Let us be a part of the cure
Never part of the plague
We’ll only be remembered for what we create.
From flood into the fire
One thousand voices sing
We’re in this together
For whatever fate may bring.
© Kreator, Mille Petrozza, Phantom Antichrist, 2012.
No life has a higher value than freedom. Freedom is far from being free. In fact, it’s the most expensive thing a human being can obtain, literally and figuratively. It has to be paid in the blood of innocent victims and if any of you forgot how heavy is that burden, Ukraine is the reminder. Considered a third-world country by the West, Ukraine has never been on the map of the free world.

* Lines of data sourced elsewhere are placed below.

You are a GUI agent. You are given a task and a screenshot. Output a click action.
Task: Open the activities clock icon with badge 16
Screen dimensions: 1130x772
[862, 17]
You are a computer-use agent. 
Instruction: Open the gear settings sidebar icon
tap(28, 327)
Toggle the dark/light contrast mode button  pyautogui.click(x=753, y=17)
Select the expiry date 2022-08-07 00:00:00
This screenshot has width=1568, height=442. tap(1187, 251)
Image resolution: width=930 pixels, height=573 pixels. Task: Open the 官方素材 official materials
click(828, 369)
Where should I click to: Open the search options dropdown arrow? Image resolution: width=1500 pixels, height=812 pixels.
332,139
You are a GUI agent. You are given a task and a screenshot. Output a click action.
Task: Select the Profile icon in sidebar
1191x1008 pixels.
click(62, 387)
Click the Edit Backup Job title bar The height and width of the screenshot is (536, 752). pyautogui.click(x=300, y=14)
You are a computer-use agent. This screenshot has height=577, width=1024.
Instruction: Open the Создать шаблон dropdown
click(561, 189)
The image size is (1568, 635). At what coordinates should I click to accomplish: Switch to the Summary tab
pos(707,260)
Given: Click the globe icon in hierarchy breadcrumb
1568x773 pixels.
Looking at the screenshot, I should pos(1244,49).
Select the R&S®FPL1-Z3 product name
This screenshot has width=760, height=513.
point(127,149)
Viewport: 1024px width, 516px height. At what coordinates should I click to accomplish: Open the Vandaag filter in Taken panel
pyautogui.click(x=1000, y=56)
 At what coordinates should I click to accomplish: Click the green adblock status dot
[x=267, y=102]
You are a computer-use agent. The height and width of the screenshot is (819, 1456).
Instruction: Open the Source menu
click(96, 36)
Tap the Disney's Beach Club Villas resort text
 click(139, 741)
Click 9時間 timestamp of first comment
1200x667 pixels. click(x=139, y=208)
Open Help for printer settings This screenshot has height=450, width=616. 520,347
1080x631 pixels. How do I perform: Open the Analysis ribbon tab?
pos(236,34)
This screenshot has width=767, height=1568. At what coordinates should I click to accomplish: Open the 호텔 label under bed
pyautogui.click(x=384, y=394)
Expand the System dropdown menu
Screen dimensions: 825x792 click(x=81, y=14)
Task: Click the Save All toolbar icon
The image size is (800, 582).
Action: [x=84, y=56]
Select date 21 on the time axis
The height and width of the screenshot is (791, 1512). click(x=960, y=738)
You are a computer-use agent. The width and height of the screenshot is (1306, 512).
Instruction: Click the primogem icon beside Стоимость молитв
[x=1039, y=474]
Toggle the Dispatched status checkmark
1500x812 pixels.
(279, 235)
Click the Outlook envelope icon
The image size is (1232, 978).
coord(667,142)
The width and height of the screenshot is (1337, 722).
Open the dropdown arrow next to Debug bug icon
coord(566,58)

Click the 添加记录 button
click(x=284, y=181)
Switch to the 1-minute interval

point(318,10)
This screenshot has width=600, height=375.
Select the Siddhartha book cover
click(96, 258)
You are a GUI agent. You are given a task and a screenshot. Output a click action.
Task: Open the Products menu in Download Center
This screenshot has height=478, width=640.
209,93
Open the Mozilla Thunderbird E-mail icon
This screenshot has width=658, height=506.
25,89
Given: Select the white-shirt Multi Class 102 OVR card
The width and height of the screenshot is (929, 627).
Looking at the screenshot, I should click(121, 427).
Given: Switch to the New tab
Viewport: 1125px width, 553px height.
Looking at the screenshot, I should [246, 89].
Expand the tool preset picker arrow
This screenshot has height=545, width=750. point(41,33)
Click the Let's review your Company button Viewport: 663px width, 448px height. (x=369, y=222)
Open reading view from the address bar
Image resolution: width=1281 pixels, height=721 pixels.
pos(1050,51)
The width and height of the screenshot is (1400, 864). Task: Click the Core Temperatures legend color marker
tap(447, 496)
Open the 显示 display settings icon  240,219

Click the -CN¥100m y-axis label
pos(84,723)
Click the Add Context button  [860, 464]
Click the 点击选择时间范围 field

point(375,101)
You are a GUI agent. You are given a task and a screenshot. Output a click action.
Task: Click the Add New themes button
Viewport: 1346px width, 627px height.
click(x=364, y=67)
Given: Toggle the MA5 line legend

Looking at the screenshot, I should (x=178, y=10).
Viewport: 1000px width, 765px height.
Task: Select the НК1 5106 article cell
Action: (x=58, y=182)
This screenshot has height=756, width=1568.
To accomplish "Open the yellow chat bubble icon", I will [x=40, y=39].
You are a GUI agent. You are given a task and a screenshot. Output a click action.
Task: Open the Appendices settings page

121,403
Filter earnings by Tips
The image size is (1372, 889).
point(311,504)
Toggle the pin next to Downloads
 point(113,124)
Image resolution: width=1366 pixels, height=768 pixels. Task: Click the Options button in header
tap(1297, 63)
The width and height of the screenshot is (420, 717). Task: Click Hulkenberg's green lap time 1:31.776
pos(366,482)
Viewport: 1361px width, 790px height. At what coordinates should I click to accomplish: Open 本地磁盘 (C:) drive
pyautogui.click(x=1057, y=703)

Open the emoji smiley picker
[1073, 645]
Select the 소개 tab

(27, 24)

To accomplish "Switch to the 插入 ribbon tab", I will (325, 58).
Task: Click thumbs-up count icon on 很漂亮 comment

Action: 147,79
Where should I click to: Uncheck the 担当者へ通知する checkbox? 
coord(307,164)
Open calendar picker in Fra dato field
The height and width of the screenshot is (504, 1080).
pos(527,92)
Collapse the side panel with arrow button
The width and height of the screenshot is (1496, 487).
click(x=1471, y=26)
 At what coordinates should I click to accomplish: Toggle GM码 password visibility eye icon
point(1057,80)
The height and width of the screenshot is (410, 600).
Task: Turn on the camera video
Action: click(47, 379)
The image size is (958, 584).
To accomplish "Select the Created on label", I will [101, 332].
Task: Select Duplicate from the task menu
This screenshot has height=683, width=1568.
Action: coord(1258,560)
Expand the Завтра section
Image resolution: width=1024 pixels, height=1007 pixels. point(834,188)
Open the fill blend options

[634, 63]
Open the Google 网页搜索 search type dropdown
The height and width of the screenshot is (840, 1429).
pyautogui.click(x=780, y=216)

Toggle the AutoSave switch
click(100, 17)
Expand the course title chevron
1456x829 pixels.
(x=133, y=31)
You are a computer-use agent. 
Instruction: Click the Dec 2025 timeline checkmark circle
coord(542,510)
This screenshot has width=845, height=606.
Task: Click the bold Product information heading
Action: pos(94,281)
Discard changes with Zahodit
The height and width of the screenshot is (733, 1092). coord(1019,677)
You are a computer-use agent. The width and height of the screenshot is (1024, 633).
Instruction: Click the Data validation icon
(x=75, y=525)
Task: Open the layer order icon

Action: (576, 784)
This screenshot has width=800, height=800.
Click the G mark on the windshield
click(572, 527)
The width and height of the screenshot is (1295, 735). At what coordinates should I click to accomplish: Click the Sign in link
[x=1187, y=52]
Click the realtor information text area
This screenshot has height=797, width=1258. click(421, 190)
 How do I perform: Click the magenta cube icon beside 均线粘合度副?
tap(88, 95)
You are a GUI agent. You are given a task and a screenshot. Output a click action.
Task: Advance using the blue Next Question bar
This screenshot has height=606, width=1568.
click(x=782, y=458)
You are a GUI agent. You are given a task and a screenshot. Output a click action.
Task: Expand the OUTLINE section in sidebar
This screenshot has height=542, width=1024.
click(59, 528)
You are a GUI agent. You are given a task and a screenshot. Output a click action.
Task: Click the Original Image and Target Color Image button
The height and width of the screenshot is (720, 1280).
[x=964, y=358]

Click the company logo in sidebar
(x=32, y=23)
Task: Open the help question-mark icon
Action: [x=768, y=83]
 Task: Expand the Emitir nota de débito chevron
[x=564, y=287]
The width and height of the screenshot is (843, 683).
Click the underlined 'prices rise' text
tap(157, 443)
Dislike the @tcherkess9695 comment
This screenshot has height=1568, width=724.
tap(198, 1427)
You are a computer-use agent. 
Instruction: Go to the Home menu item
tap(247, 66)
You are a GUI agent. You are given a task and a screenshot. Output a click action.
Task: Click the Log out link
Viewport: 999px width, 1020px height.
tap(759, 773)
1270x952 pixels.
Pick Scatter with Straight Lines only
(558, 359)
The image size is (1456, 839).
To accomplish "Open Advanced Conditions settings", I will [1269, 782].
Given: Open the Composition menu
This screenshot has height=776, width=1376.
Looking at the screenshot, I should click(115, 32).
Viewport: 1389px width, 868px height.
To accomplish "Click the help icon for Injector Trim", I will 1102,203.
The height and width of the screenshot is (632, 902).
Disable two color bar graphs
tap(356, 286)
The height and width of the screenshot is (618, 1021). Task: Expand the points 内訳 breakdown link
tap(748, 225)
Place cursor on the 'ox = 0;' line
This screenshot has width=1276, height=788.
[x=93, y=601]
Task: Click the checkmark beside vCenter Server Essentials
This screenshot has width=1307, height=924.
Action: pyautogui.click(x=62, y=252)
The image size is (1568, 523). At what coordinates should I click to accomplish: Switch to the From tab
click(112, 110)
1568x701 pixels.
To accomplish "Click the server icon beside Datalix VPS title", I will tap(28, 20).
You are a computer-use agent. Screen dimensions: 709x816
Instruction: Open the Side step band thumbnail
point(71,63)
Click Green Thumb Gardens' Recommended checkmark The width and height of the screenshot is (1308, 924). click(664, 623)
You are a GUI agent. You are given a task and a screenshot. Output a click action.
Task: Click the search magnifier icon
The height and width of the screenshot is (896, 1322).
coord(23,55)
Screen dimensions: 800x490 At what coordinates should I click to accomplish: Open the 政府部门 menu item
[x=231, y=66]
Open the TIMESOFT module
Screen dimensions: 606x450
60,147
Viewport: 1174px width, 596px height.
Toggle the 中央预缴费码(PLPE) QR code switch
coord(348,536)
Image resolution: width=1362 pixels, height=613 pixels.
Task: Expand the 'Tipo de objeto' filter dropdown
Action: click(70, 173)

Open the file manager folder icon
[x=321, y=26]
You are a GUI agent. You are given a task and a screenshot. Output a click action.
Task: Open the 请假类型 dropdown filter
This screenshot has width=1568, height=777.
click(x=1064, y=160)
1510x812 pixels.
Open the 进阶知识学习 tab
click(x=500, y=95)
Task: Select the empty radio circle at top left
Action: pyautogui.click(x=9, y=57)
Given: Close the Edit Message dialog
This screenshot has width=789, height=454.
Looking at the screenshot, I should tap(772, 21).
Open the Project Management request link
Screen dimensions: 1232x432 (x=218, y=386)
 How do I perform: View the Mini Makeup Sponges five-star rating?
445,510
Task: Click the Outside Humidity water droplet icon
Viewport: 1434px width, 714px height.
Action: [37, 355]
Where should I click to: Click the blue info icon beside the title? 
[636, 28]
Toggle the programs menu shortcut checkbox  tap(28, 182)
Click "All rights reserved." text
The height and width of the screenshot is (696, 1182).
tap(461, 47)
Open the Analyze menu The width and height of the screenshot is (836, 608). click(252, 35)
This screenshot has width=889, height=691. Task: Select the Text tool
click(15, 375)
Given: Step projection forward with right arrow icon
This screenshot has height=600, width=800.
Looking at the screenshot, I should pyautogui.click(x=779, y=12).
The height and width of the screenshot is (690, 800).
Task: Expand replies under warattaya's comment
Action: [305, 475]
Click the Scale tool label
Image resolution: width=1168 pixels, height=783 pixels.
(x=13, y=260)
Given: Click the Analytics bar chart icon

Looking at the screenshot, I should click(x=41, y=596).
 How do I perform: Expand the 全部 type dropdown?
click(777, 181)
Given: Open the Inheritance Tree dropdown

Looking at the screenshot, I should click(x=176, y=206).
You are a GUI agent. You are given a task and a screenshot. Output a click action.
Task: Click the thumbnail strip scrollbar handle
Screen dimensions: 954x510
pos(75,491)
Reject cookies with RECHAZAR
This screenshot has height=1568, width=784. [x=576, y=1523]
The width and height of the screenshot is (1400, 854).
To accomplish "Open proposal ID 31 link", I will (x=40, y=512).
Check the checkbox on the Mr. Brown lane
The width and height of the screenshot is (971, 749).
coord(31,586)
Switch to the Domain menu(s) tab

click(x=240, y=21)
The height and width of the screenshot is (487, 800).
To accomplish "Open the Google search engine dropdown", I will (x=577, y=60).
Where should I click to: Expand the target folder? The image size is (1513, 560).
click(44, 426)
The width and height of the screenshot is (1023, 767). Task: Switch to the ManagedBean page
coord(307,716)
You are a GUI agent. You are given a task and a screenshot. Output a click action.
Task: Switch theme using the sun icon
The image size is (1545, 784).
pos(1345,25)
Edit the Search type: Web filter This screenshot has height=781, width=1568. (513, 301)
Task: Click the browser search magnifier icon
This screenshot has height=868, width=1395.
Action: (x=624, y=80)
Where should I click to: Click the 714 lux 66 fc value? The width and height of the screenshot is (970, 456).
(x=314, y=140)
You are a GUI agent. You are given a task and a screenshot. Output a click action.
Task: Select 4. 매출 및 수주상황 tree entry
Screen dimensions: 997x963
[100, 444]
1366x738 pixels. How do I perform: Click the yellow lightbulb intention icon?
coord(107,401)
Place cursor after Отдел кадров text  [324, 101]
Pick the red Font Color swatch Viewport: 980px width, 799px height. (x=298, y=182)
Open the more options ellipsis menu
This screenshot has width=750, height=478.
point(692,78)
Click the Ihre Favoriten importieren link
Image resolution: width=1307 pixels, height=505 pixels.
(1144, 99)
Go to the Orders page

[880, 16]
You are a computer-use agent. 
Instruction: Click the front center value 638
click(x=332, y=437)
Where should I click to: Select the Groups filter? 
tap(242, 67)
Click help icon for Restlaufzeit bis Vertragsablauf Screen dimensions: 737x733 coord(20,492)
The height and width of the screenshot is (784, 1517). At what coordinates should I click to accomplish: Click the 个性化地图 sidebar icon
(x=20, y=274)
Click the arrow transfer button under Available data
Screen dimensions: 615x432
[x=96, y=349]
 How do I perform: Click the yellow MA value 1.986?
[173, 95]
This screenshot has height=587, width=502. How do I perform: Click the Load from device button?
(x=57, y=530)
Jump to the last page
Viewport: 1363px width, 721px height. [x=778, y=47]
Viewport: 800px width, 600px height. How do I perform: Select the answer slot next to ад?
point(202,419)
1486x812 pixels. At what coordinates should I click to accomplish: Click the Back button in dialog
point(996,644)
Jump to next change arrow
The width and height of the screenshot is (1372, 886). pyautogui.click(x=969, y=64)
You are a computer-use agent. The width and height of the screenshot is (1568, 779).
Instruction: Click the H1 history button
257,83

A mere bystander somewhere in Arizona could never distinguish Ukraine from Russia, confusefully thinking they are the same. Couldn’t be more wrong. For better or worse, today everyone knows what Ukraine is, where it is and what it stands for.
Situating on a bottleneck between the great Europe and greater Asia, Ukraine has always been a bridge between the West and the East. Unlike monocultural nations such as Japan, mixing hundreds of different nations and cultures be these now alive and going or historically defunct, Ukraine has a special cultural code that lets people co-exist in a sparkling symbiosis of various traditions, mindsets, and lifestyles. We’ve learned to fit well. Det gamle Europa chose the multicultural path of co-existence recently, but truth be told, preceding such a mindset, we have been “multicultural” from the very beginning, thanks to a unique geographical position at the intersection of everything. Greeks have lived there. Kipchaks have lived there. Turks have lived there. Swedes have lived there. Lithuanians have lived there. Pechenegs have lived there. Jews have lived there. Every Slavyanic nation has lived there. It bends the mind how many nations these lands allowed to settle down during the course of two thousand years, that passed.